Crusades and Memory

I have a new piece up at The Guardian on the recent right-wing fury over President Obama’s remarks at the National Prayer Breakfast (an event for which presidential involvement needs to be ended).

While relatively few contemporary Christians are calling for the crusades these days (although crusader iconography is not uncommon in the US military), it’s a mistake to believe in Christian exceptionalism – the idea that Christianity alone has solved its problems – while other religions are still “medieval”. One of history’s lessons is that any ideology, sacred or secular, that divides the world into ‘us versus them’ can and will be used to justify violence.
But when we talk about the past, we’re often really talking about ourselves. In myscholarship, for instance, I look at the ways in which medieval people developed stories about holy war as a response to contemporary problems – which often had little to do with the Crusades.

Later, I turn to the Crusades themselves:

The Crusades were pretty bad. Historians debate the precise extent and savagery of the violence, but we generally agree that the intensity of the religiously-motivated brutality was staggering. We argue, for example, whether there really was cannibalism during the First Crusade (probably), and whether blood really flowed up to the combatants’ ankles in the Temple of David in 1099 (probably not). But there’s no question that crusaders were sometimes driven to slaughter non-Christian civilian populations both in Europe and in southwest Asia, all in the name of religion.
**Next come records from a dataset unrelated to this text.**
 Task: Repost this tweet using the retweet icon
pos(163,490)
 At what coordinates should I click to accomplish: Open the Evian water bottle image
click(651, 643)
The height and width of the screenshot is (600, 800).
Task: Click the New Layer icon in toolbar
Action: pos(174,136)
So do we generally agree that “the intensity of the religiously-motivated brutality was staggering?” I think so, but I’d be interested in hearing from my colleagues. There are, however, all sorts of followup questions about how bad was it, relatively.

For example, there are anti-Jewish pogroms related to the Crusades and anti-Jewish pogroms not related to the Crusades. Does it matter if the ones not related to the Crusades are worse? Does it matter if three or five of the major outbreaks are related to the Crusades? I suggest not – when religiously motivated violence happened, it was terrible.

Moreover, a lot of commentators are throwing the work of my good friend, colleague, and mentor Tom Madden at me (and others Bernard Lewis, but I don’t really care about Lewis). Tom writes about the Crusades as an explicitly defensive war, adopting the rhetoric of medieval people who wrote about it that way. I regard such a claim with considerable skepticism, as the articulation of aggressive wars as defensive is as old as writing about warfare (ok, well, the Greeks. I don’t know anything about justifications for war before the Greeks). But here’s the thing.

Even if we accept the defensive-war reading as 100% accurate, it still doesn’t belie the fundamental point that they involved acts of great violence, that they were religiously motivated, and that the religion in question was Christianity. Christianity, like all religious, and like all ideologies, can be and has been used to justify or inspire violence. This is fundamental to the human condition.

I find it grim, but vital, to simply face up to the dangerous power of ideas.